• **SOURCE**:

______________________________

The Feminist Funder


When it comes to projects focused on empowering Jewish women and girls, it’s a good bet that Barbara Dobkin’s name is listed among the supporters. And if it isn’t, you have good reason to ask why not.

Dobkin, 66, is a longtime donor-activist and proud feminist funder known for her willingness to take risks. She served as founding chair of the Jewish Women’s Archive, a chronicle of the accomplishments of American Jewish women, and is the sole funder of Ma’yan: the Jewish Women’s Project of the Jewish Community Center in Manhattan, a nonprofit think tank focused on the issues that Jewish teenage girls face.

In 2008, Dobkin joined the board of the American Jewish World Service, which she currently chairs. In recent years, she’s broadened her philanthropic focus to include getting involved in the White House Project and leading the creation of Women Moving Millions, which raised more than $180 million in gifts of $1 million or more for women’s foundations and women’s funds. Last month, Dobkin received the prestigious Leadership, Equity and Diversity Award (LEAD) from the Women’s Funding Network and the Council on Foundations. The Jewish Week sat down with Dobkin at the AJWS building, where she dished about how women are changing the face of Jewish philanthropy, why funding women is so important and her impatience with how long it is taking for the Jewish community to practice the family values that it preaches.

Jewish Week: More Jewish women are gaining control of the purse strings and becoming philanthropic decision-makers — a trend that is expected to increase over the next decades. How has the role of Jewish women in Jewish philanthropy evolved?

______________________________

• **RECORDS**:
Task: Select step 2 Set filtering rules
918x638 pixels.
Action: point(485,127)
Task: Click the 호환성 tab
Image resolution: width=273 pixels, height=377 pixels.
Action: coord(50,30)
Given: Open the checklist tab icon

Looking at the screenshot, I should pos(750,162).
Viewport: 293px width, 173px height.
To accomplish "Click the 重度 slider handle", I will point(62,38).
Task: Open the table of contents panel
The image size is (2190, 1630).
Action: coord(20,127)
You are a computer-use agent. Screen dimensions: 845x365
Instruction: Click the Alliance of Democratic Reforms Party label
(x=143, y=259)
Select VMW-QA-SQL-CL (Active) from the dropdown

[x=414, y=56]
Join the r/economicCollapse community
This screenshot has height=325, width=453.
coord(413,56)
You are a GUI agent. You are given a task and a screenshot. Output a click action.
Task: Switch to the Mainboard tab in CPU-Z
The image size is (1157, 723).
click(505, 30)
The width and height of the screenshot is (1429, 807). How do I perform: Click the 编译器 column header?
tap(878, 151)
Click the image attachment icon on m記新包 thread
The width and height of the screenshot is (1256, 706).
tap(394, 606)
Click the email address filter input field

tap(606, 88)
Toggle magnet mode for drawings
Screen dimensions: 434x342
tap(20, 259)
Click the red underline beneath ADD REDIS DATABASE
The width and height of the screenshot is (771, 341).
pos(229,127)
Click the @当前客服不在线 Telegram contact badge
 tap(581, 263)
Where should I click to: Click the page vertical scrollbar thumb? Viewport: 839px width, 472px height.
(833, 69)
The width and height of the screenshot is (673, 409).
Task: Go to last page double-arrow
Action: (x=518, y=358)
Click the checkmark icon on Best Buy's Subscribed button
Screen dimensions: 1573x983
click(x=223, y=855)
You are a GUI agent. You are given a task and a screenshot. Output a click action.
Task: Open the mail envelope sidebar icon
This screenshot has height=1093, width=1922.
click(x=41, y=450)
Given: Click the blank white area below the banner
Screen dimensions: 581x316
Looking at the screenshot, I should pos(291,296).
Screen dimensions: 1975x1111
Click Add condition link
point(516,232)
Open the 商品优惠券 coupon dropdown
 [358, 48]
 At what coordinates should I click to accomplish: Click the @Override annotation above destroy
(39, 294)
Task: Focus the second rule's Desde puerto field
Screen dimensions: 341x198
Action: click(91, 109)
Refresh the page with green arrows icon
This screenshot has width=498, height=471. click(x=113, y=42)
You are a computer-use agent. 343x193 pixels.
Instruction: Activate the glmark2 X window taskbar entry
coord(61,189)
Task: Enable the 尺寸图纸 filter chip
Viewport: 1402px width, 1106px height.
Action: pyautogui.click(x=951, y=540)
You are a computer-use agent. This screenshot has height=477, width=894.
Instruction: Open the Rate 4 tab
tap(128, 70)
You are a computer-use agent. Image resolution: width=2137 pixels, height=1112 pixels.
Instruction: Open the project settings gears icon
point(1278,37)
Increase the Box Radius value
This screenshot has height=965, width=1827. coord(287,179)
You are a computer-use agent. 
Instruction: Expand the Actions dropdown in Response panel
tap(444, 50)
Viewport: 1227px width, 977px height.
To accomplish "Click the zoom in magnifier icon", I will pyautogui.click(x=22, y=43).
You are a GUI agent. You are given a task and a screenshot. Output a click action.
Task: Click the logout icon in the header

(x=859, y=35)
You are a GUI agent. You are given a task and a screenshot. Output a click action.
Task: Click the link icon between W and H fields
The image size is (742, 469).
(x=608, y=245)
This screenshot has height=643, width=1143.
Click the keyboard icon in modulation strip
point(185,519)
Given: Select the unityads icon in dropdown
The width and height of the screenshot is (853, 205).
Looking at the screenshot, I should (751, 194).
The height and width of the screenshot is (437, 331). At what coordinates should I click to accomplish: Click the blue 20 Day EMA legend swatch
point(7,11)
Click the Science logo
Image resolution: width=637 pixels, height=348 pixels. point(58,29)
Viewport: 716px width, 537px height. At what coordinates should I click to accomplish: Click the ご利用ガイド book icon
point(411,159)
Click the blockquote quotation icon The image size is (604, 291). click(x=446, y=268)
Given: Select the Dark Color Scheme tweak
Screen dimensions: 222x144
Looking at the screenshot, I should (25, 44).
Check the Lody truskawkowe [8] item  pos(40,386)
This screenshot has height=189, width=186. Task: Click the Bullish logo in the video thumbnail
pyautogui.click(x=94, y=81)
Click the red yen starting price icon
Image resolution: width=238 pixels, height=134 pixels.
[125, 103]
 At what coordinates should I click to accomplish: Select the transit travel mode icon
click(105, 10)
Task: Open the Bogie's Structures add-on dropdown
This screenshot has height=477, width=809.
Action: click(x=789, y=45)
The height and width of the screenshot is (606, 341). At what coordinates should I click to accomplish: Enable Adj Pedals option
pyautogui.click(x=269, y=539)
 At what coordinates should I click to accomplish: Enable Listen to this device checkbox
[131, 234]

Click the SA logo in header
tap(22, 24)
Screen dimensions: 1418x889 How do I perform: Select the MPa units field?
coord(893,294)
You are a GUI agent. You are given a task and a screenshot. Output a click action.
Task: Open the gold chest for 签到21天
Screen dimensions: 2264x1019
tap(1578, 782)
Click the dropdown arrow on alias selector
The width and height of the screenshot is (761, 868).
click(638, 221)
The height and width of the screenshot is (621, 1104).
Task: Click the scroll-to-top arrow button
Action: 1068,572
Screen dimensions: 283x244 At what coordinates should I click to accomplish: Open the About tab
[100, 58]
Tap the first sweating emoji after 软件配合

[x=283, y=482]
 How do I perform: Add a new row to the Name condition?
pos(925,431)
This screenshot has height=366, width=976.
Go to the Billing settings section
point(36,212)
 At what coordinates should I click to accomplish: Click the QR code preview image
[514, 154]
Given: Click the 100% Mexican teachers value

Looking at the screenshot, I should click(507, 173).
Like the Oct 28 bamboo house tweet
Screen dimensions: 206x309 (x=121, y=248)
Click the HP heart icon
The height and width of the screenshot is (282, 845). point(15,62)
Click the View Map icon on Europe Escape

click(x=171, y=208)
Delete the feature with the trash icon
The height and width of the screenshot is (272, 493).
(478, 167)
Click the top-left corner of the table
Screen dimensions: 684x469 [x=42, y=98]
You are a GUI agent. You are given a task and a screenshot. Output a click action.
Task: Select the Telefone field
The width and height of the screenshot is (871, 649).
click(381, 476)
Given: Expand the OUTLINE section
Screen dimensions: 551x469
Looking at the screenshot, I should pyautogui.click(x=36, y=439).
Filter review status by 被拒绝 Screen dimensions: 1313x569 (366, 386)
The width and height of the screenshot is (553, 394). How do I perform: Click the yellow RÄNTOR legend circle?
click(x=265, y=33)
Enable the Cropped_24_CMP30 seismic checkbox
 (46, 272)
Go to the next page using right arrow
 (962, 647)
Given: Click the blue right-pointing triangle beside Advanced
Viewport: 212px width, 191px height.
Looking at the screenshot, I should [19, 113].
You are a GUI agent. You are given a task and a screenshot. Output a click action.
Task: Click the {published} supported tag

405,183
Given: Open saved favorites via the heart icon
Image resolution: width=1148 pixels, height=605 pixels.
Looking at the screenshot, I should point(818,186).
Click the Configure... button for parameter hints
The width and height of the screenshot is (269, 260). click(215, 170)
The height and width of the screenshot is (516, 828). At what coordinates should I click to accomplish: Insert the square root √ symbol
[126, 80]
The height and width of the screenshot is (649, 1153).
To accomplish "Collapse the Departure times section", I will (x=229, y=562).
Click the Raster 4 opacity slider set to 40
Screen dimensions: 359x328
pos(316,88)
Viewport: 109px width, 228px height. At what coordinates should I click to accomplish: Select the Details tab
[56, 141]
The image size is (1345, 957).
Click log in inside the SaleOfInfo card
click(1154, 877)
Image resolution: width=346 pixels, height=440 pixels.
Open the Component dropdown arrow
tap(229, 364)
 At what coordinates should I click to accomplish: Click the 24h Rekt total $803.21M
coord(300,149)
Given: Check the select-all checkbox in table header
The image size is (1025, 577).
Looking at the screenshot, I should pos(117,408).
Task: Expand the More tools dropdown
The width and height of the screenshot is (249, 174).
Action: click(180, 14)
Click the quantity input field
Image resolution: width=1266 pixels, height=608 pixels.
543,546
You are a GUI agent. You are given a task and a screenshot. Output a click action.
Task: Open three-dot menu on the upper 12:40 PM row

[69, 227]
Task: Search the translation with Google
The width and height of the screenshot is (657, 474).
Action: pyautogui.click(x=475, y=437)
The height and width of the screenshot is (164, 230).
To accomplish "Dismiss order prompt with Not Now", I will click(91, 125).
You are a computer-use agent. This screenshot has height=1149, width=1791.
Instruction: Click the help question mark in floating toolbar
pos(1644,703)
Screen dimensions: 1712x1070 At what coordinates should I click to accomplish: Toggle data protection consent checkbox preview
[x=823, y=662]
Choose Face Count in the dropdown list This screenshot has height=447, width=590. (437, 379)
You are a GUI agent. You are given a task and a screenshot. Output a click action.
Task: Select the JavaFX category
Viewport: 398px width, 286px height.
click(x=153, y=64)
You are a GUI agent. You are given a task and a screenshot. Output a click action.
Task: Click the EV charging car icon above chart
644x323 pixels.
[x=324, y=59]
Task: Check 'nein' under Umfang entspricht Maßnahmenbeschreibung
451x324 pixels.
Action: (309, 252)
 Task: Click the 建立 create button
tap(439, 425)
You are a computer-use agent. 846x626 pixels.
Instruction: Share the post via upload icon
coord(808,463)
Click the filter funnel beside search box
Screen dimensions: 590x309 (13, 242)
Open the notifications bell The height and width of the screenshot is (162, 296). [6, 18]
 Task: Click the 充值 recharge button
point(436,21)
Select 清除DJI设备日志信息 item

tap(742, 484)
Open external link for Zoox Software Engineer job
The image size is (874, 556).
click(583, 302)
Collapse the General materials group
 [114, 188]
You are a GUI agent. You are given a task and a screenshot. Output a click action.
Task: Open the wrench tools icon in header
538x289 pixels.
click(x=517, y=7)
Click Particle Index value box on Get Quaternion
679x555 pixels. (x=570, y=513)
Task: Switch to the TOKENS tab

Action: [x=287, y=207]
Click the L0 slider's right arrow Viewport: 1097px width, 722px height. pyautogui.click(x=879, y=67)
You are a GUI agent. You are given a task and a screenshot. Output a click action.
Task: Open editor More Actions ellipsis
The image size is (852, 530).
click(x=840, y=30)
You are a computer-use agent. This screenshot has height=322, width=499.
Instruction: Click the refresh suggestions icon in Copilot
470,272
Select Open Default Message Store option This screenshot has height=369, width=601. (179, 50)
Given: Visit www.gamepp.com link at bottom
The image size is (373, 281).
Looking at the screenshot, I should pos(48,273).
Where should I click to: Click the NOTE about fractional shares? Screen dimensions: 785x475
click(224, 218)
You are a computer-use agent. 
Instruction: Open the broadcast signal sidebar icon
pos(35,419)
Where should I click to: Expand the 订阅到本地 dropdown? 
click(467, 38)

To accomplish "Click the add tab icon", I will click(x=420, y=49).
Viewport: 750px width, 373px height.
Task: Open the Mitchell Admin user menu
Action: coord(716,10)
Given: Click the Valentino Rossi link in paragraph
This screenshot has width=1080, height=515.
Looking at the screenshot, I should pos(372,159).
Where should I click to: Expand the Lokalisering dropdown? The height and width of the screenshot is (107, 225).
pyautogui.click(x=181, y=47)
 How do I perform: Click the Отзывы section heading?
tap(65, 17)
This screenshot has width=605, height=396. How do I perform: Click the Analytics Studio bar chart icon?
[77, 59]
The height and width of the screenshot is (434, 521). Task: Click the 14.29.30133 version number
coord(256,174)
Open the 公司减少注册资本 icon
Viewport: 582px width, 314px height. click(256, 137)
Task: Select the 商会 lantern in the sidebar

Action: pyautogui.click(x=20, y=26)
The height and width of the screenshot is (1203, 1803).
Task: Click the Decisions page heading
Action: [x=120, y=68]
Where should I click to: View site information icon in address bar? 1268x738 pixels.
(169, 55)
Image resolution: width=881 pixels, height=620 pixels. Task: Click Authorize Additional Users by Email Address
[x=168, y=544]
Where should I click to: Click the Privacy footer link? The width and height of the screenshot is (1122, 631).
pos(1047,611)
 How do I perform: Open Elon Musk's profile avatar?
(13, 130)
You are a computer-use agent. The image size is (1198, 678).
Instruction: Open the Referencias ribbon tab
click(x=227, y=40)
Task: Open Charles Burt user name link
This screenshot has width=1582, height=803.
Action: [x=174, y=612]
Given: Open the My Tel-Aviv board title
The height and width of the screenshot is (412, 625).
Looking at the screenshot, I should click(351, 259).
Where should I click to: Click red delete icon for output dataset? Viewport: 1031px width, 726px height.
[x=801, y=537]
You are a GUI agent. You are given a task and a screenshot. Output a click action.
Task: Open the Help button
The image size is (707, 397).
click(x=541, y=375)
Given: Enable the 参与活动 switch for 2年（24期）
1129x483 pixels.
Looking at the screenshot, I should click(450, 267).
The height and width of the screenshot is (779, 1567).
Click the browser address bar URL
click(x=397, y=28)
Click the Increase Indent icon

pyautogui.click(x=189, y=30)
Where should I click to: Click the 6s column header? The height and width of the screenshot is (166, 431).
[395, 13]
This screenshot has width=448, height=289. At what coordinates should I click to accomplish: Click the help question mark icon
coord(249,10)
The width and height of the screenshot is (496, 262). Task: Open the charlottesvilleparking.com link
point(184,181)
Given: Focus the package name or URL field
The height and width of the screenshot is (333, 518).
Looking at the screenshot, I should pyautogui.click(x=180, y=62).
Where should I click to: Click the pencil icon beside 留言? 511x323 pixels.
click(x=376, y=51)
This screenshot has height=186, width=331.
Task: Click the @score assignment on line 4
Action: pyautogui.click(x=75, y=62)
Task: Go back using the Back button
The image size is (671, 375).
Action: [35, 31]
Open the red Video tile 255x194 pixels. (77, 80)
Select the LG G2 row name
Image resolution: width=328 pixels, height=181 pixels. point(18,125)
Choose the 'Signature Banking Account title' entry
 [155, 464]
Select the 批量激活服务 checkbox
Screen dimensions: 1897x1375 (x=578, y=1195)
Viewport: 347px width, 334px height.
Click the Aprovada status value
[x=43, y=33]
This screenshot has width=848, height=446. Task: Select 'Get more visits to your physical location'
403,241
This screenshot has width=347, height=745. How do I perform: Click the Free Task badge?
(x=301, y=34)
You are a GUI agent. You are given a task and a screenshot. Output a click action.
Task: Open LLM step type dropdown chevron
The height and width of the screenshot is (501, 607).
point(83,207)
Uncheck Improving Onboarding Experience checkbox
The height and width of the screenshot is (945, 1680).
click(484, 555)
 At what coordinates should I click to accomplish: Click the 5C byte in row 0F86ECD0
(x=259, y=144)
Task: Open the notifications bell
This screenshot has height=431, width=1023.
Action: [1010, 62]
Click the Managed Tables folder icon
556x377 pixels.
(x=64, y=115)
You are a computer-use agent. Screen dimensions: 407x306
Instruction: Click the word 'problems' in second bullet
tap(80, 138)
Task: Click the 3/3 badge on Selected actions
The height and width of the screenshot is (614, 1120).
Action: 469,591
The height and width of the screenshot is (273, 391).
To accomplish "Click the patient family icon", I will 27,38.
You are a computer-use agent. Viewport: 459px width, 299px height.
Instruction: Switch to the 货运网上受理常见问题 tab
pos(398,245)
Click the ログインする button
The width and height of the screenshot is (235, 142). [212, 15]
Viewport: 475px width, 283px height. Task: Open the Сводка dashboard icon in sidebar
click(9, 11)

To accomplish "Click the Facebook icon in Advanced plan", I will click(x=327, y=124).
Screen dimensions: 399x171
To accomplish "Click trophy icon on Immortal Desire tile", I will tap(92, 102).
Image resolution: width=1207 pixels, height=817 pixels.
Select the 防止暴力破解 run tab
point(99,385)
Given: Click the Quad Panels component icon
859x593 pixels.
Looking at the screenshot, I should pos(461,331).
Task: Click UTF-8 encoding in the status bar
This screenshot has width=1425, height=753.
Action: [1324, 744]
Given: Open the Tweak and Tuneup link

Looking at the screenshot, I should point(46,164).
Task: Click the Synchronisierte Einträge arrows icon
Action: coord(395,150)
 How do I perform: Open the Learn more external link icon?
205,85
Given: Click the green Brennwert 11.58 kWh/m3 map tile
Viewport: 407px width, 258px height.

______________________________

Reproduce the entire article about Barbara Dobkin from above, word for word, without changing anything.

The Feminist Funder


When it comes to projects focused on empowering Jewish women and girls, it’s a good bet that Barbara Dobkin’s name is listed among the supporters. And if it isn’t, you have good reason to ask why not.

Dobkin, 66, is a longtime donor-activist and proud feminist funder known for her willingness to take risks. She served as founding chair of the Jewish Women’s Archive, a chronicle of the accomplishments of American Jewish women, and is the sole funder of Ma’yan: the Jewish Women’s Project of the Jewish Community Center in Manhattan, a nonprofit think tank focused on the issues that Jewish teenage girls face.

In 2008, Dobkin joined the board of the American Jewish World Service, which she currently chairs. In recent years, she’s broadened her philanthropic focus to include getting involved in the White House Project and leading the creation of Women Moving Millions, which raised more than $180 million in gifts of $1 million or more for women’s foundations and women’s funds. Last month, Dobkin received the prestigious Leadership, Equity and Diversity Award (LEAD) from the Women’s Funding Network and the Council on Foundations. The Jewish Week sat down with Dobkin at the AJWS building, where she dished about how women are changing the face of Jewish philanthropy, why funding women is so important and her impatience with how long it is taking for the Jewish community to practice the family values that it preaches.

Jewish Week: More Jewish women are gaining control of the purse strings and becoming philanthropic decision-makers — a trend that is expected to increase over the next decades. How has the role of Jewish women in Jewish philanthropy evolved?